I use cmu and precast wall panels all day long in my daily life as an architect.  Precast will run you around $18- $22 (in my region) per sq ft of wall area for just a plain gray insulated panel with a light sandblast finish.  You want a siding look to it, ok add a form liner,  want colored concrete or need white Portland cement, these are all extra.  You can figure $30 per sf of wall for a starting point for a nice architectural panel.  Crane rental extra.  Transportation cost can kill you as well. Now its no long price competitive for a house.  For comparison brick veneer with cmu back wall will run you around $25 a sf of wall area. 

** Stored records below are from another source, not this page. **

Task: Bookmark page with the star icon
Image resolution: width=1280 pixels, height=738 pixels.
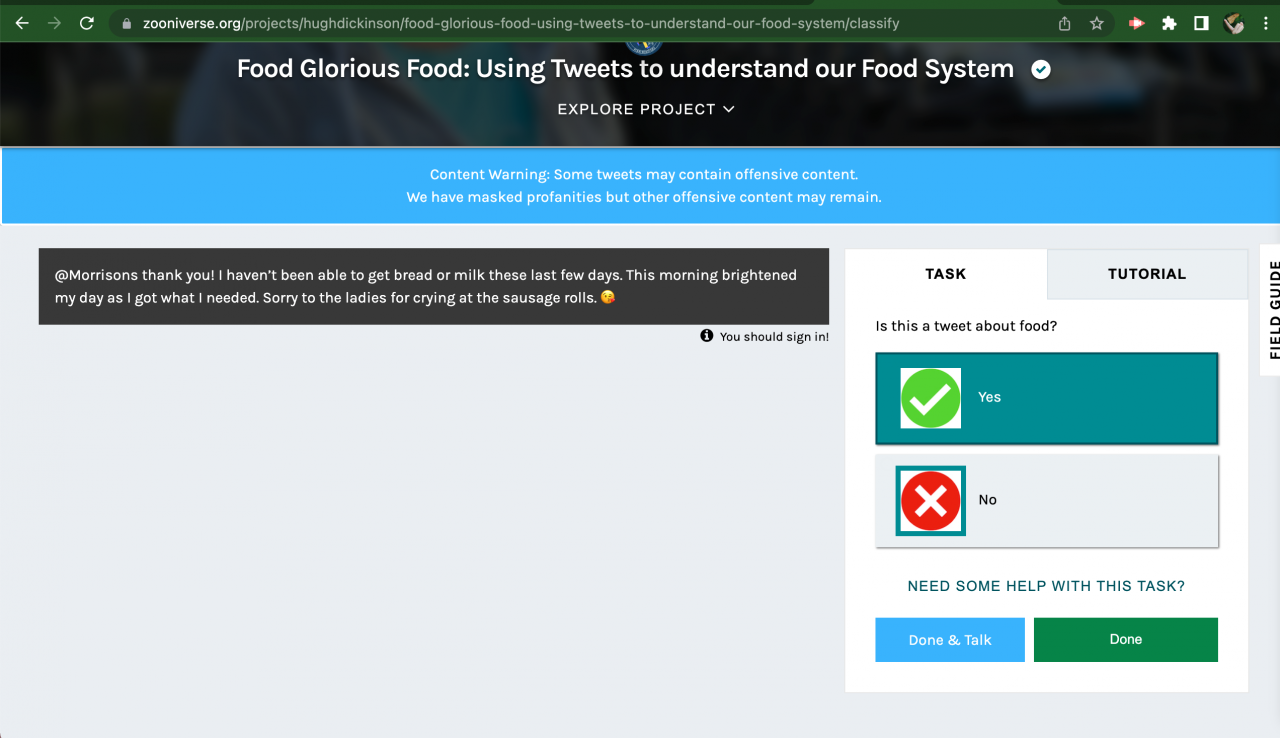Action: [x=1097, y=23]
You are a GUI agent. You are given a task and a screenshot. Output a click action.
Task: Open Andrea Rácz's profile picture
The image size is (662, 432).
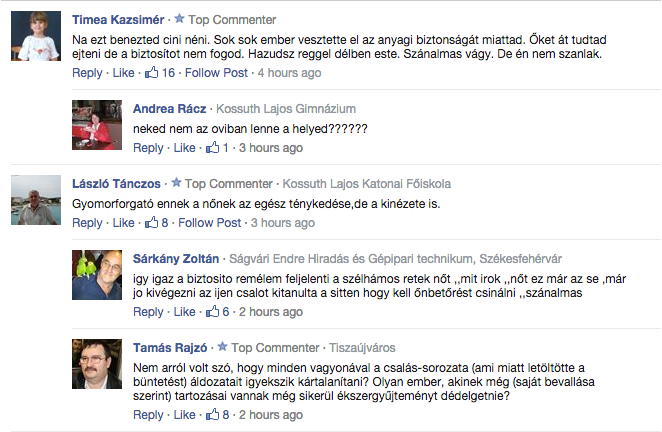point(98,124)
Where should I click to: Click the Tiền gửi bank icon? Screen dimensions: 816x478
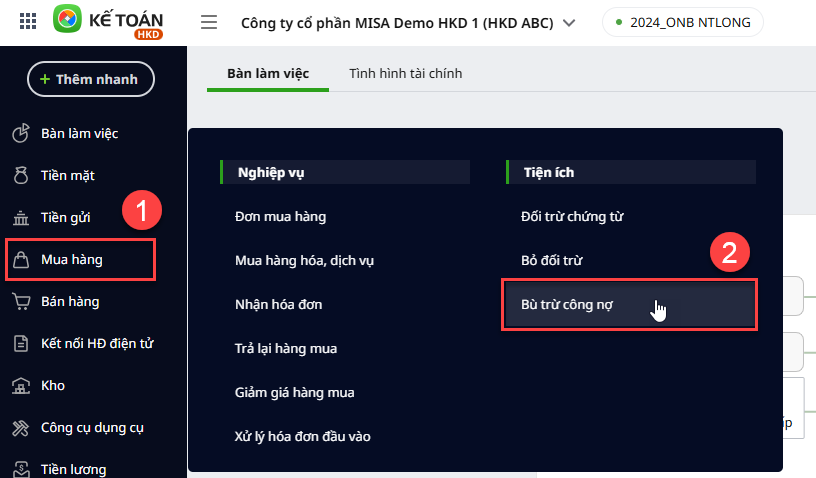(20, 218)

You really need to be 30 ft tall with panels and have the same size panels to drive the cost down.  Precast panels are limited to a 10 wide panel spacing.  You may find 12' panels but not common.  You are limited on where windows and doors are placed within each panel.  Erection time is fast, no doubt about that. 

I have a 60,000 sq ft building going up right now and did this in about 3 weeks.   I did a little 1000 sf building in the middle of Wyoming and did a cost estimate on cmu, precast and insulated concrete forms (fox block) and cmu was cheaper by far. 

I typically work with Core Slabs https://www.coreslab.com/

I have done a precast concrete modular home (double wide) in florida in the everglades, Flamingo NPS.  Here is the company that bought out the mfr we used for the project.   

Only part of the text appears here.